Dwight Hurst, CMHC: And then what’s the obligation then publicly to say, do we make something available without any sort of follow up or accountability? And just because. Yeah, it does create if you tell me it’s legal for me to sell something, someone’s going to start selling it. And is that person I mean, our experience has been that people who sell things, even legal substances, let’s look at alcohol and cigarettes and say those are not the most ethical companies out there. They’re not that’s not what they’re famous for saying. How can we ethically take care of customers who are going to make this legal, too? So when they’re selling heroin, I’m going to make a note to cut that out. When? When some company.

Clare Waismann, RAS/SUDCC: Yes.

Dwight Hurst, CMHC: So when some company make a big note there, when some company decides to sell heroin, why would I trust that they’re going to be responsible in how they do this?

Clare Waismann, RAS/SUDCC: But again, if some companies out there are selling forms of opioids that feel very much like heroin, yes, they know that gives you a euphoria very similar to heroin. So, again, I mean, it’s such a complicated issue because A, you want the people that need help to get help. You want those suffering from pain to have a quality of life. Now, you know, you talk about even cancer patients with marijuana. So it is what I what I was trying to say from the beginning. I think there should be. Some control, some legislation about, you know, about what should be prescribed, what shouldn’t be prescribed and responsible parties that are going to be liable to spread the happiness for too many people that cannot handle it. Yeah, let’s put it that way. It because I truly believe it is harming society. And especially when I say society, I’m talking about the young the younger generation, the 20, 22, 23 year old.

Dwight Hurst, CMHC: And the message that they get from that from the policies about it and things. Right? Yeah, you know, I wonder… I went a few years ago, I went to a conference. It was a conference specifically oriented around methamphetamine use in treatment. And there was a heavy dose of harm reduction approach. And we haven’t talked a ton about the differences in this approach, I don’t think on this show. But one of the guys had organized a conference. I got to talk to him a little bit. And he said that he was a harm reductionist, meaning that he would try to meet the patients where they’re at and help them to make goals about their substance use. And when he described it, it sounded very similar to some of the Waismann Method philosophies that you’ve shared here, which is trying to get to know the patient, seeing where they’re at, seeing what their needs are, trying to check-in, that they’re being realistic and have their own health and just kind of taking that health management approach.
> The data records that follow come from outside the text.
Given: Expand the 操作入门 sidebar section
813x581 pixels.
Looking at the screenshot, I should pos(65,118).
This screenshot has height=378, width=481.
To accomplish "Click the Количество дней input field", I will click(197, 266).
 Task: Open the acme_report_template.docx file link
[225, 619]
But he said that one of the things that was frustrating sometimes is he would get people on one side who would say, oh, you’re, you know, advocating like needle, clean needle programs. So you’re advocating for drug use, you’re for drug use, pro drug use. And he said, I’m very much not. I’m a treatment professional. And then on the other hand, you get other people coming and saying, hey, you know, you’re telling people they should be safe with their drug use. We don’t we don’t mind that. But you’re also still saying people should stop. So you’re not being, like, open enough on the other side. And so he get it. And it struck me that when you’re trying to kind of find a balanced answer to a complicated issue, you get people on both sides who are like, hey, you’re too approving and or you’re too restrictive or whatever. And it’s like, I’m just trying to figure something out. Does that make any sense?
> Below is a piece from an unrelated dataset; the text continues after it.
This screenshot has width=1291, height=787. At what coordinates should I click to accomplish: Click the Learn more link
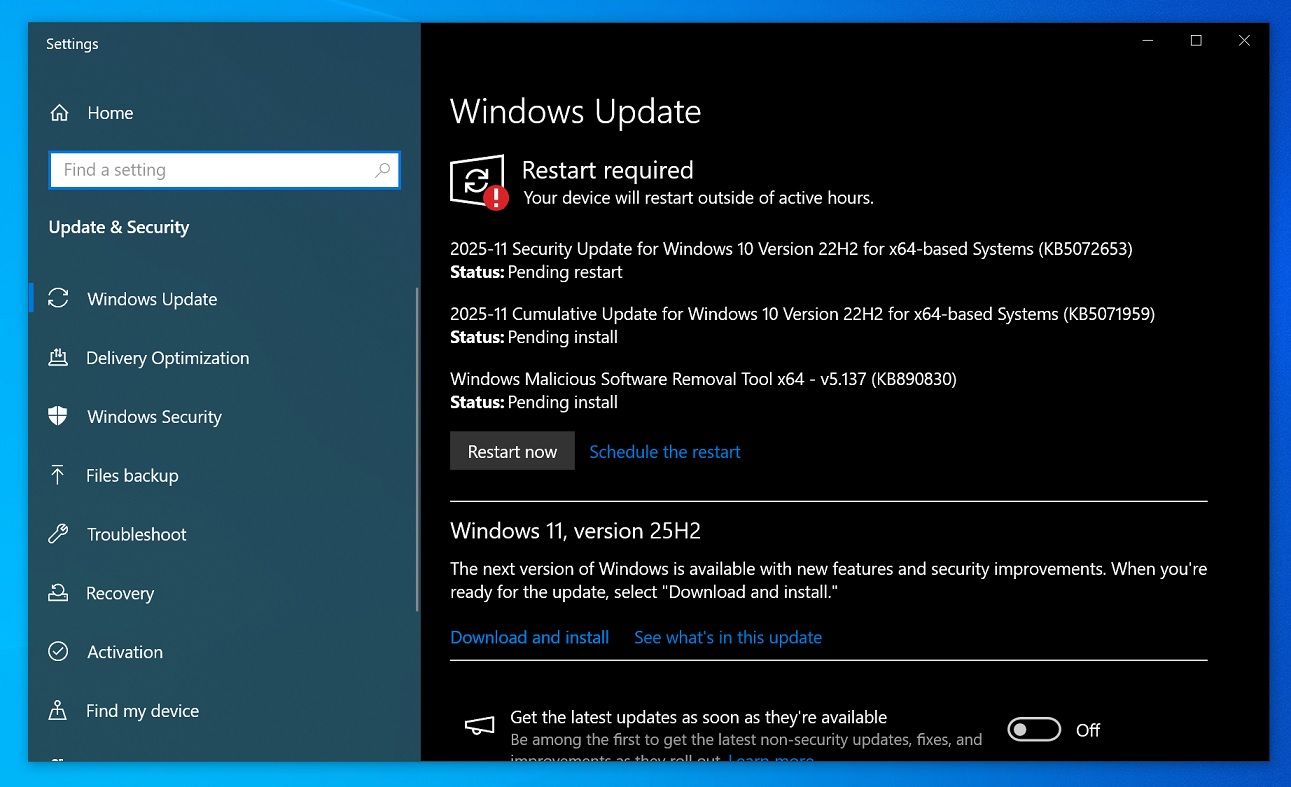[770, 760]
David Livingston, LMFT: Right. Perfectly! And all in all cases, the movement is away from that which is destructive towards that which is healthy, but that that should be said before. But those are yeah, those are the two words that that I think clarify things the best. This is destructive to myself or someone else or is this healthy for me? And and to ask and answer that question honestly. And so if somebody is moving towards health. Right. And doing something that’s safer and then realistically, honestly, that’s a that’s an improvement. It’s a movement towards that. And that’s as good as it’s going to be. That’s not that’s not it. You’re not advocating you’re not advocating anything other than, you know, safety is part of health and moving towards, you know, and and based on where someone’s at and what they’re telling you there, they’re willing or able to do at any point in time. You have to work with that. Otherwise, there is there is no you’re not helping them. There is no work. And you know that that isn’t to say you can’t be confronted at times or or and really see what is possible, but. You know, the black or white thing is that that type of binary approach is you don’t you don’t have a working relationship usually, and so so anyway, I’m just agreeing with you.

Dwight Hurst, CMHC: Yeah, no, I, I, I appreciate that, though, because I think that that’s the tricky part. You know, there’s some things I’m interested to see maybe what you guys think about this, but I’ve been interested lately to hear some of the research around some programs that aren’t they’re not done in places that are decriminalizing the use. But they’ll say, like, for example, I heard a doctor recently talking about a program that she’s part of in West Virginia where there’s a lot of IV drug use. And so they have clean needle availability and, you know, instructional things to people who can come in self-identified. They don’t have to come in and, you know, they don’t go looking and labeling anyone. But someone can just come in and say, hey, can I obtain clean needles? And how do you safely dispose of non-clean needles? And they will give resources, information to that person. There’s some research that indicates to someone who’s an IV drug user might be less likely to die or less likely to spread the infection to other people if they are being more safe within, you know, whereas ideally they would stop. And but sometimes we the policies of programs are stop or else. And that’s all. And so then that person just uses dirty needles.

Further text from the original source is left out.